Ainsi quelques mois plus tard, Jacques Lefort, organisa une conférence de presse,
où il annonçait fièrement la fin du bruit des détonations, finis les nuages de
poussière, finies les caravanes de camions chargés de roches, finie la grosse
machinerie bruyante. La paix, enfin. Il allait même transformer sa carrière en
jardin de fleurs et de cascades. Les gens étaient incrédules. Pourquoi mettait-il
fin à sa carrière. Alors Jacques a expliqué son plan de passer sous terre, de
creuser des galeries pour aller chercher les roches si précieuses pour les routes
et les maisons. Les camions seraient remplacés par un train électrique, silencieux,
comme les fantômes.
- C’est génial !! cria bien fort le boucher Alain, caché dans la foule.

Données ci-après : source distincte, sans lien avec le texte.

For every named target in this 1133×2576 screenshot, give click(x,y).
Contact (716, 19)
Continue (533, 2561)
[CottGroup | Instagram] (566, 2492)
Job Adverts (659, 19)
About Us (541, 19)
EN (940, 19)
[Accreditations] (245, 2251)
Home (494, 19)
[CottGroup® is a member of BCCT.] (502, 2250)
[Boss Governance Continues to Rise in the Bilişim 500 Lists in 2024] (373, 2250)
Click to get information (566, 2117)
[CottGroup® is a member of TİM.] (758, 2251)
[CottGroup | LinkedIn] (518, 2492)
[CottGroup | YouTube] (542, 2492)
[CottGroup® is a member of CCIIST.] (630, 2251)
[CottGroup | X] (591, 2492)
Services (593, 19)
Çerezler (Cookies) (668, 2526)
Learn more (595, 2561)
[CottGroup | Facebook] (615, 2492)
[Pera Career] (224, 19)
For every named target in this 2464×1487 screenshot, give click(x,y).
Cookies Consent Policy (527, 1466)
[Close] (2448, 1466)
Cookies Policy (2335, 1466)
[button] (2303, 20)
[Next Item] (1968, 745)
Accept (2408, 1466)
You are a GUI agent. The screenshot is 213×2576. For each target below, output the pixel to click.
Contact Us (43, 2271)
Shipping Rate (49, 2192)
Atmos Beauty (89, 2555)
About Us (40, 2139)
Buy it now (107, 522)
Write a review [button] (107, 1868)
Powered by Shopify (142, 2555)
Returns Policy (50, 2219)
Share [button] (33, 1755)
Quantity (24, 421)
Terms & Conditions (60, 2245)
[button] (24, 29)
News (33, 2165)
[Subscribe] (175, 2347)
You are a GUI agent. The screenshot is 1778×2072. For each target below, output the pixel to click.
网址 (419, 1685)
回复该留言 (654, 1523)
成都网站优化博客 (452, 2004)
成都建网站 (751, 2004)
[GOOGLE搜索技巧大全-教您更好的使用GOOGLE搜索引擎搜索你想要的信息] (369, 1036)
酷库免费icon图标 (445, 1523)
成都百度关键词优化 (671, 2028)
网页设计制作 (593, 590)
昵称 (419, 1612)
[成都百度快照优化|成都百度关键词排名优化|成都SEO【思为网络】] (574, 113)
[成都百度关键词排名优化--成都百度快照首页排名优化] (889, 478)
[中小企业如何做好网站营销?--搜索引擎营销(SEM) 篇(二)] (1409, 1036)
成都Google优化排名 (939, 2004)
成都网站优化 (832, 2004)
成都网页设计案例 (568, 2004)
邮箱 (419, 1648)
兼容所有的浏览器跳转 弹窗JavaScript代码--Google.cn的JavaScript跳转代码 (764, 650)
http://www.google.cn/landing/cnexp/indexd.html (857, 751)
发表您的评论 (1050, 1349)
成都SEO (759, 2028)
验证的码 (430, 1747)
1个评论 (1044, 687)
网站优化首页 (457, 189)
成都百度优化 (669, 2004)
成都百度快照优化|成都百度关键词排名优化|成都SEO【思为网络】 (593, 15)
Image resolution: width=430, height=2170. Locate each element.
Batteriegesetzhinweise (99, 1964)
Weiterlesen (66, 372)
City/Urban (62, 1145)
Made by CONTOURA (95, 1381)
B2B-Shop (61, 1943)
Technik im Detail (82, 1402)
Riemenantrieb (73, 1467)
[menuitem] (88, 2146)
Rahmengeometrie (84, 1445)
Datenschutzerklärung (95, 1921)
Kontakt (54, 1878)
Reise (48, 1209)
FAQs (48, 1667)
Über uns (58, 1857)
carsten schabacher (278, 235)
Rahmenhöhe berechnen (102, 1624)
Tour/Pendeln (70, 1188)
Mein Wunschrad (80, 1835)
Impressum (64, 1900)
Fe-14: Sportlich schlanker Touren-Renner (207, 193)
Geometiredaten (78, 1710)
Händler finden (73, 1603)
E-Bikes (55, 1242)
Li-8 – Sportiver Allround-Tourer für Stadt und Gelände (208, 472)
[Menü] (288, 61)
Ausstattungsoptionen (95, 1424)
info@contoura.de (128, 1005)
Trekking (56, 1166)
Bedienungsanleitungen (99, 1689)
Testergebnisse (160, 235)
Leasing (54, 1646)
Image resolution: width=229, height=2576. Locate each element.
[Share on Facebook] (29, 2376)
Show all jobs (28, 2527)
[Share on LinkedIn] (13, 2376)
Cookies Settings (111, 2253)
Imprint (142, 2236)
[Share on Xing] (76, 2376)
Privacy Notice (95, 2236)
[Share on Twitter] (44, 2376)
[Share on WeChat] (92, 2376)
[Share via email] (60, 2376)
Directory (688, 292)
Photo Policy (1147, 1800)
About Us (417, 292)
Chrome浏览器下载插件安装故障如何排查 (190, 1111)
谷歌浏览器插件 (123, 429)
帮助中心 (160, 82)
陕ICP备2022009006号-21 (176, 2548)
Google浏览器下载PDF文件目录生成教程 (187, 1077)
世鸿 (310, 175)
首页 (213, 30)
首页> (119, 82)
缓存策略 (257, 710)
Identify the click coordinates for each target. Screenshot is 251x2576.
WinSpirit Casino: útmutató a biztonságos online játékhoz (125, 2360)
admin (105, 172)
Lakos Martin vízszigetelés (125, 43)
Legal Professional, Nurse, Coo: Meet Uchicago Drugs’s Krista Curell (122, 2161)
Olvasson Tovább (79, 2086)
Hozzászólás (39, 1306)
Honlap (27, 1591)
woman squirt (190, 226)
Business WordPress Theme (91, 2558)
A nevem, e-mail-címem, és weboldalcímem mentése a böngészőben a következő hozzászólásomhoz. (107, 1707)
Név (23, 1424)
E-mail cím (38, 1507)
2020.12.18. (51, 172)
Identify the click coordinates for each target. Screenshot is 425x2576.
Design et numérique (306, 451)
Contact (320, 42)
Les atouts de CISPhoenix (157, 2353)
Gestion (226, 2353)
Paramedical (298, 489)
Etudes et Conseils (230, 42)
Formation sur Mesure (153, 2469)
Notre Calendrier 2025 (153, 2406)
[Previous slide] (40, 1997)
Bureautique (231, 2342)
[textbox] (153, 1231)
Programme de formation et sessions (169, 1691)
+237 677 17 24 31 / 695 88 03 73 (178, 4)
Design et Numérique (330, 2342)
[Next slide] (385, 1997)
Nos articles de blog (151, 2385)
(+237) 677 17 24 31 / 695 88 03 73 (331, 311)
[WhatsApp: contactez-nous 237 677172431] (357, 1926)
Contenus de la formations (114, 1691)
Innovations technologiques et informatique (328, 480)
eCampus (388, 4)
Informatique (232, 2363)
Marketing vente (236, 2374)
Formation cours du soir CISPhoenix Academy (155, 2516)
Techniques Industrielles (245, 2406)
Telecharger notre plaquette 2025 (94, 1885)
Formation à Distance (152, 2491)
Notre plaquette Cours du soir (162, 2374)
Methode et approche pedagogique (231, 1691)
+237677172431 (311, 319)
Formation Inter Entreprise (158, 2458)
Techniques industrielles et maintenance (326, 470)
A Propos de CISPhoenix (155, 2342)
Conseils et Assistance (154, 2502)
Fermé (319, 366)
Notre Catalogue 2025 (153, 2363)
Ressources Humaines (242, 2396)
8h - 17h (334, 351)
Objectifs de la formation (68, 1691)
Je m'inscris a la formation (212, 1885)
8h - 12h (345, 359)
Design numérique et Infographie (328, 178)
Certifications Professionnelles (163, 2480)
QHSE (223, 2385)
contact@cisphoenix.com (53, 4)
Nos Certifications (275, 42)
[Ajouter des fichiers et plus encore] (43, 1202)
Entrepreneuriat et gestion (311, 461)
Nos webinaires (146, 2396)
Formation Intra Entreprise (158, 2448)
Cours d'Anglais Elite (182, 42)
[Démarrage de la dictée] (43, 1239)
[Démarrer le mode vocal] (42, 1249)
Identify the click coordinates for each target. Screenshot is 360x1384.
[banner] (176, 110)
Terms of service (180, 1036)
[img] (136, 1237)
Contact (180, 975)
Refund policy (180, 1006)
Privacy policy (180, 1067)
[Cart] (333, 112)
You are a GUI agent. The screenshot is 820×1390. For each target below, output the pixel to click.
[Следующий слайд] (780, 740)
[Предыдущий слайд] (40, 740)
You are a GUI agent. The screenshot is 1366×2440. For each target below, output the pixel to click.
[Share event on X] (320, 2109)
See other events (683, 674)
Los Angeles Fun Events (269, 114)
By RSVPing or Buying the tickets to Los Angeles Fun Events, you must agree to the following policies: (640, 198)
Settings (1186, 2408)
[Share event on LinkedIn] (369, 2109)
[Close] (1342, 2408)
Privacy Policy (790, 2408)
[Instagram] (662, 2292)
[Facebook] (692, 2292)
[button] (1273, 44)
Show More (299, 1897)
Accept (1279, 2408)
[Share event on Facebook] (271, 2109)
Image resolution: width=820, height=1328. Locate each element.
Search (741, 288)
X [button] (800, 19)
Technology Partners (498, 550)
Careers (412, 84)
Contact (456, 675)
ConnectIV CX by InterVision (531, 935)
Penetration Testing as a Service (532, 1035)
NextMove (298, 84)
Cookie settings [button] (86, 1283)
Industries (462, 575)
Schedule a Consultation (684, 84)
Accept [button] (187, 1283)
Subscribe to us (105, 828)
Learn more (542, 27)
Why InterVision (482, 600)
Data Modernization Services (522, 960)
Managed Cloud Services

Loin sous la terre, Jacques et son équipe travaillaient infatigables pour extraire
les trésors de roc quasi inépuisables. Pendant de longues années, les trains
entraient vides et sortaient débordants des couloirs profonds et la construction de
la région florissait. Jacques ne comptait plus les kilomètres de galeries sous la
montagne, ses hommes creusaient et dynamitaient partout, tantôt plus bas quand ils
se trouvaient sous une des vallées de la montagne, tantôt bien haut quand ils
travaillaient sous un des sommets. Patiemment, ils évidaient la montagne, comme on
vide un pot de confiture.
Une nuit d’été, au moment où le sommeil est à son plus profond, un grondement
terrible a secoué les gens de la région. Depuis la montagne, un roulement de
tonnerre comme d’un train qui file en folie a fracassé le silence de la nuit. La
terre tremblait, les vitres éclataient. On n’entendait que sirènes et pleurs
d’enfants effrayés. Un immense nuage de fumée cachait la lune et une poussière fine
remplissait l’air. Puis, subitement le silence est revenu. Les nouvelles à la radio
étaient pleines de contradictions. Il y avait eu une drôle d’explosion, mais pas de
vrai tremblement de terre.
Quand le soleil s’est levé, les gens ont constaté à leur grande stupéfaction, que
la montagne avait disparu. Elle s’était repliée sur elle-même comme un ballon
crevé. Il ne restait qu’une étrange et inquiétante ruine verte striée de couloirs
gris et d’escaliers effondrés. La forêt était pêle-mêle, comme une couverture faite
d’arbres et de plantes brisés. Des oiseaux s’échappaient dans le ciel empoussiéré.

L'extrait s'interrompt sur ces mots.